> [TASK TO CARRY OUT]:
Transcribe the records in full, keeping every character as it is.

> [DATA SHOWN]:
-=-=-=-=-

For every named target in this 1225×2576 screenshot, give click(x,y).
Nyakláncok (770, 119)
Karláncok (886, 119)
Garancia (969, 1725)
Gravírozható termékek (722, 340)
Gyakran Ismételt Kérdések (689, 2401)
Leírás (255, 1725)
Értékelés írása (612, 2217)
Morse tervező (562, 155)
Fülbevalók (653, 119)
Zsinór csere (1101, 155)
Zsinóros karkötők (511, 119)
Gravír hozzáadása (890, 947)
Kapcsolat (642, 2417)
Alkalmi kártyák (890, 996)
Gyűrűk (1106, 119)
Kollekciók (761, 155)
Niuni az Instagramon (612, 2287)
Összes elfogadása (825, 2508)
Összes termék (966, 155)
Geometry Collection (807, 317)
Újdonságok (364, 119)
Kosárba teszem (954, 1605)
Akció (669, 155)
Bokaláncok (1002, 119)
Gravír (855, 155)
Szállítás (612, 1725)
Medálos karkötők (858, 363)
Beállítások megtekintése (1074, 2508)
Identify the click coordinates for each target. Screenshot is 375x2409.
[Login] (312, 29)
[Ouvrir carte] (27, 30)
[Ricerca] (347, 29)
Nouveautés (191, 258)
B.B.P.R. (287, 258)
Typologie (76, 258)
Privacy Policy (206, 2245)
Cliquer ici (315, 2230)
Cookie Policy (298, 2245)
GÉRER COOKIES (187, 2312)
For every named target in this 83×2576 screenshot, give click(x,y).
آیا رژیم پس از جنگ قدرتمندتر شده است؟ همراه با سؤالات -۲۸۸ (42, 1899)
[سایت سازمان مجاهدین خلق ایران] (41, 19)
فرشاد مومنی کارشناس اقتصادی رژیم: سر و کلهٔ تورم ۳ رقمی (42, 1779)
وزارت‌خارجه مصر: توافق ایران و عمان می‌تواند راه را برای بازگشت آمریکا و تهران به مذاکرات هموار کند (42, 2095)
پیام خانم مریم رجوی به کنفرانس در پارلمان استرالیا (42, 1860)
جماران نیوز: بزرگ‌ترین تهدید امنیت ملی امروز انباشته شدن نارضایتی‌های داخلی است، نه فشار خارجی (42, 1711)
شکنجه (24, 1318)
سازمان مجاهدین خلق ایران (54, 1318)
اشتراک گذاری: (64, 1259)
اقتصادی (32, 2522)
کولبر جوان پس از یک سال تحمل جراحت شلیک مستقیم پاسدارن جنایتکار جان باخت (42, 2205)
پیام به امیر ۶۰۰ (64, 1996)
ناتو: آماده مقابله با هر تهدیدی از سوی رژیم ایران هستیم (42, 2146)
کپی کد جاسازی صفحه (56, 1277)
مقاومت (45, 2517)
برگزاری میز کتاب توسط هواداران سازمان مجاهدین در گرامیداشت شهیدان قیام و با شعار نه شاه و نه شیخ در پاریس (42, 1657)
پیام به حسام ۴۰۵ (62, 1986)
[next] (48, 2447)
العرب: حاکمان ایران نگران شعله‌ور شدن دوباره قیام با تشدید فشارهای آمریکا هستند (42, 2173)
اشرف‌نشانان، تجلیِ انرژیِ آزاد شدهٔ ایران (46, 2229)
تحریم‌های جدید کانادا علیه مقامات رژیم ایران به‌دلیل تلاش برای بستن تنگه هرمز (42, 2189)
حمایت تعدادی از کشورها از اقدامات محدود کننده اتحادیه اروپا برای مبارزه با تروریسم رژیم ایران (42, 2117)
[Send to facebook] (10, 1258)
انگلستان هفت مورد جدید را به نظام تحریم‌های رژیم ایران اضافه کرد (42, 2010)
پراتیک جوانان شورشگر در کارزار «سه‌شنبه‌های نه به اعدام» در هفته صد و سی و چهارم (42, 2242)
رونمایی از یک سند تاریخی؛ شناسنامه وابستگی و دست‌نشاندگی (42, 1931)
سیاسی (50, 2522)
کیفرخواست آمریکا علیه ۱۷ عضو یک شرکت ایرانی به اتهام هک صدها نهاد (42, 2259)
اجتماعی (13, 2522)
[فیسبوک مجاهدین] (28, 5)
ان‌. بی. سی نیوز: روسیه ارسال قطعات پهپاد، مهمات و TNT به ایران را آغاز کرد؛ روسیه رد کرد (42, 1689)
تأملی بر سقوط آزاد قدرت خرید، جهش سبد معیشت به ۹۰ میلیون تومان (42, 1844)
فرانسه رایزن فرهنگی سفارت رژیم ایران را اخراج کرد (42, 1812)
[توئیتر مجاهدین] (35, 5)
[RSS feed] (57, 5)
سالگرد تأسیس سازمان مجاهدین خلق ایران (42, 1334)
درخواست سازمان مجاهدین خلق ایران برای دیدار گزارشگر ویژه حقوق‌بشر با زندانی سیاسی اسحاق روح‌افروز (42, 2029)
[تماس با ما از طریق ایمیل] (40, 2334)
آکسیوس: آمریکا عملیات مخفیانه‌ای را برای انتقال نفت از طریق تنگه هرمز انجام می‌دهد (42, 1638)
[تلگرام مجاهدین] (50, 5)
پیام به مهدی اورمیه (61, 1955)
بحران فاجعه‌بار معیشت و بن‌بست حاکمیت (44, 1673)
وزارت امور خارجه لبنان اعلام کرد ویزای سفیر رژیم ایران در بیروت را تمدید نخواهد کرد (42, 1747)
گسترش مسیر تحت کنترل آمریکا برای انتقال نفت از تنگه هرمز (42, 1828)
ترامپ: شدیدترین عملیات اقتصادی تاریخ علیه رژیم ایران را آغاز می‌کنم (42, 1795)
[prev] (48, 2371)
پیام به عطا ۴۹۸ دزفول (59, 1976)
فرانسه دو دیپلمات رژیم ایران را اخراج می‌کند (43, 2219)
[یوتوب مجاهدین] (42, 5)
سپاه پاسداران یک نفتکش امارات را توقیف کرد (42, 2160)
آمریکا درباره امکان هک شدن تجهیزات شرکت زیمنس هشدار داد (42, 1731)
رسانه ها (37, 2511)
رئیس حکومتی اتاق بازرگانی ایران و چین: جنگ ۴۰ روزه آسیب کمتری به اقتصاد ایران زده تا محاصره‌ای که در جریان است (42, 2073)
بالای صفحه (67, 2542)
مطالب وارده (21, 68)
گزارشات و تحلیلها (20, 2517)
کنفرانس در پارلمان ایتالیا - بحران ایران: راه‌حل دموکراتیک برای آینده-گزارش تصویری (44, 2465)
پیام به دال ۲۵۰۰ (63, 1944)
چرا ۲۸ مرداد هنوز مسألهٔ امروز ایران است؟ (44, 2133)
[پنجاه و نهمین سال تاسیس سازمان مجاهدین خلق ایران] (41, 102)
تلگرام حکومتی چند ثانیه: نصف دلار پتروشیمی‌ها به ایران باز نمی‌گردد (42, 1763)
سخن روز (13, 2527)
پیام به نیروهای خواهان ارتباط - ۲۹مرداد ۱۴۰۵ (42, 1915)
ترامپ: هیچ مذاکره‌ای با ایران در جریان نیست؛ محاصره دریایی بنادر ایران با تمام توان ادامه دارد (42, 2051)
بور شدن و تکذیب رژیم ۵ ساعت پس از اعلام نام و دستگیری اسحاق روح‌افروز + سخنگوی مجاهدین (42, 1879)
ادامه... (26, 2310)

-=-=-=-=-

> [TASK RESULT]:
For every named target in this 1225×2576 screenshot, give click(x,y).
Nyakláncok (770, 119)
Karláncok (886, 119)
Garancia (969, 1725)
Gravírozható termékek (722, 340)
Gyakran Ismételt Kérdések (689, 2401)
Leírás (255, 1725)
Értékelés írása (612, 2217)
Morse tervező (562, 155)
Fülbevalók (653, 119)
Zsinór csere (1101, 155)
Zsinóros karkötők (511, 119)
Gravír hozzáadása (890, 947)
Kapcsolat (642, 2417)
Alkalmi kártyák (890, 996)
Gyűrűk (1106, 119)
Kollekciók (761, 155)
Niuni az Instagramon (612, 2287)
Összes elfogadása (825, 2508)
Összes termék (966, 155)
Geometry Collection (807, 317)
Újdonságok (364, 119)
Kosárba teszem (954, 1605)
Akció (669, 155)
Bokaláncok (1002, 119)
Gravír (855, 155)
Szállítás (612, 1725)
Medálos karkötők (858, 363)
Beállítások megtekintése (1074, 2508)
Identify the click coordinates for each target. Screenshot is 375x2409.
[Login] (312, 29)
[Ouvrir carte] (27, 30)
[Ricerca] (347, 29)
Nouveautés (191, 258)
B.B.P.R. (287, 258)
Typologie (76, 258)
Privacy Policy (206, 2245)
Cliquer ici (315, 2230)
Cookie Policy (298, 2245)
GÉRER COOKIES (187, 2312)
For every named target in this 83×2576 screenshot, give click(x,y).
آیا رژیم پس از جنگ قدرتمندتر شده است؟ همراه با سؤالات -۲۸۸ (42, 1899)
[سایت سازمان مجاهدین خلق ایران] (41, 19)
فرشاد مومنی کارشناس اقتصادی رژیم: سر و کلهٔ تورم ۳ رقمی (42, 1779)
وزارت‌خارجه مصر: توافق ایران و عمان می‌تواند راه را برای بازگشت آمریکا و تهران به مذاکرات هموار کند (42, 2095)
پیام خانم مریم رجوی به کنفرانس در پارلمان استرالیا (42, 1860)
جماران نیوز: بزرگ‌ترین تهدید امنیت ملی امروز انباشته شدن نارضایتی‌های داخلی است، نه فشار خارجی (42, 1711)
شکنجه (24, 1318)
سازمان مجاهدین خلق ایران (54, 1318)
اشتراک گذاری: (64, 1259)
اقتصادی (32, 2522)
کولبر جوان پس از یک سال تحمل جراحت شلیک مستقیم پاسدارن جنایتکار جان باخت (42, 2205)
پیام به امیر ۶۰۰ (64, 1996)
ناتو: آماده مقابله با هر تهدیدی از سوی رژیم ایران هستیم (42, 2146)
کپی کد جاسازی صفحه (56, 1277)
مقاومت (45, 2517)
برگزاری میز کتاب توسط هواداران سازمان مجاهدین در گرامیداشت شهیدان قیام و با شعار نه شاه و نه شیخ در پاریس (42, 1657)
پیام به حسام ۴۰۵ (62, 1986)
[next] (48, 2447)
العرب: حاکمان ایران نگران شعله‌ور شدن دوباره قیام با تشدید فشارهای آمریکا هستند (42, 2173)
اشرف‌نشانان، تجلیِ انرژیِ آزاد شدهٔ ایران (46, 2229)
تحریم‌های جدید کانادا علیه مقامات رژیم ایران به‌دلیل تلاش برای بستن تنگه هرمز (42, 2189)
حمایت تعدادی از کشورها از اقدامات محدود کننده اتحادیه اروپا برای مبارزه با تروریسم رژیم ایران (42, 2117)
[Send to facebook] (10, 1258)
انگلستان هفت مورد جدید را به نظام تحریم‌های رژیم ایران اضافه کرد (42, 2010)
پراتیک جوانان شورشگر در کارزار «سه‌شنبه‌های نه به اعدام» در هفته صد و سی و چهارم (42, 2242)
رونمایی از یک سند تاریخی؛ شناسنامه وابستگی و دست‌نشاندگی (42, 1931)
سیاسی (50, 2522)
کیفرخواست آمریکا علیه ۱۷ عضو یک شرکت ایرانی به اتهام هک صدها نهاد (42, 2259)
اجتماعی (13, 2522)
[فیسبوک مجاهدین] (28, 5)
ان‌. بی. سی نیوز: روسیه ارسال قطعات پهپاد، مهمات و TNT به ایران را آغاز کرد؛ روسیه رد کرد (42, 1689)
تأملی بر سقوط آزاد قدرت خرید، جهش سبد معیشت به ۹۰ میلیون تومان (42, 1844)
فرانسه رایزن فرهنگی سفارت رژیم ایران را اخراج کرد (42, 1812)
[توئیتر مجاهدین] (35, 5)
[RSS feed] (57, 5)
سالگرد تأسیس سازمان مجاهدین خلق ایران (42, 1334)
درخواست سازمان مجاهدین خلق ایران برای دیدار گزارشگر ویژه حقوق‌بشر با زندانی سیاسی اسحاق روح‌افروز (42, 2029)
[تماس با ما از طریق ایمیل] (40, 2334)
آکسیوس: آمریکا عملیات مخفیانه‌ای را برای انتقال نفت از طریق تنگه هرمز انجام می‌دهد (42, 1638)
[تلگرام مجاهدین] (50, 5)
پیام به مهدی اورمیه (61, 1955)
بحران فاجعه‌بار معیشت و بن‌بست حاکمیت (44, 1673)
وزارت امور خارجه لبنان اعلام کرد ویزای سفیر رژیم ایران در بیروت را تمدید نخواهد کرد (42, 1747)
گسترش مسیر تحت کنترل آمریکا برای انتقال نفت از تنگه هرمز (42, 1828)
ترامپ: شدیدترین عملیات اقتصادی تاریخ علیه رژیم ایران را آغاز می‌کنم (42, 1795)
[prev] (48, 2371)
پیام به عطا ۴۹۸ دزفول (59, 1976)
فرانسه دو دیپلمات رژیم ایران را اخراج می‌کند (43, 2219)
[یوتوب مجاهدین] (42, 5)
سپاه پاسداران یک نفتکش امارات را توقیف کرد (42, 2160)
آمریکا درباره امکان هک شدن تجهیزات شرکت زیمنس هشدار داد (42, 1731)
رسانه ها (37, 2511)
رئیس حکومتی اتاق بازرگانی ایران و چین: جنگ ۴۰ روزه آسیب کمتری به اقتصاد ایران زده تا محاصره‌ای که در جریان است (42, 2073)
بالای صفحه (67, 2542)
مطالب وارده (21, 68)
گزارشات و تحلیلها (20, 2517)
کنفرانس در پارلمان ایتالیا - بحران ایران: راه‌حل دموکراتیک برای آینده-گزارش تصویری (44, 2465)
پیام به دال ۲۵۰۰ (63, 1944)
چرا ۲۸ مرداد هنوز مسألهٔ امروز ایران است؟ (44, 2133)
[پنجاه و نهمین سال تاسیس سازمان مجاهدین خلق ایران] (41, 102)
تلگرام حکومتی چند ثانیه: نصف دلار پتروشیمی‌ها به ایران باز نمی‌گردد (42, 1763)
سخن روز (13, 2527)
پیام به نیروهای خواهان ارتباط - ۲۹مرداد ۱۴۰۵ (42, 1915)
ترامپ: هیچ مذاکره‌ای با ایران در جریان نیست؛ محاصره دریایی بنادر ایران با تمام توان ادامه دارد (42, 2051)
بور شدن و تکذیب رژیم ۵ ساعت پس از اعلام نام و دستگیری اسحاق روح‌افروز + سخنگوی مجاهدین (42, 1879)
ادامه... (26, 2310)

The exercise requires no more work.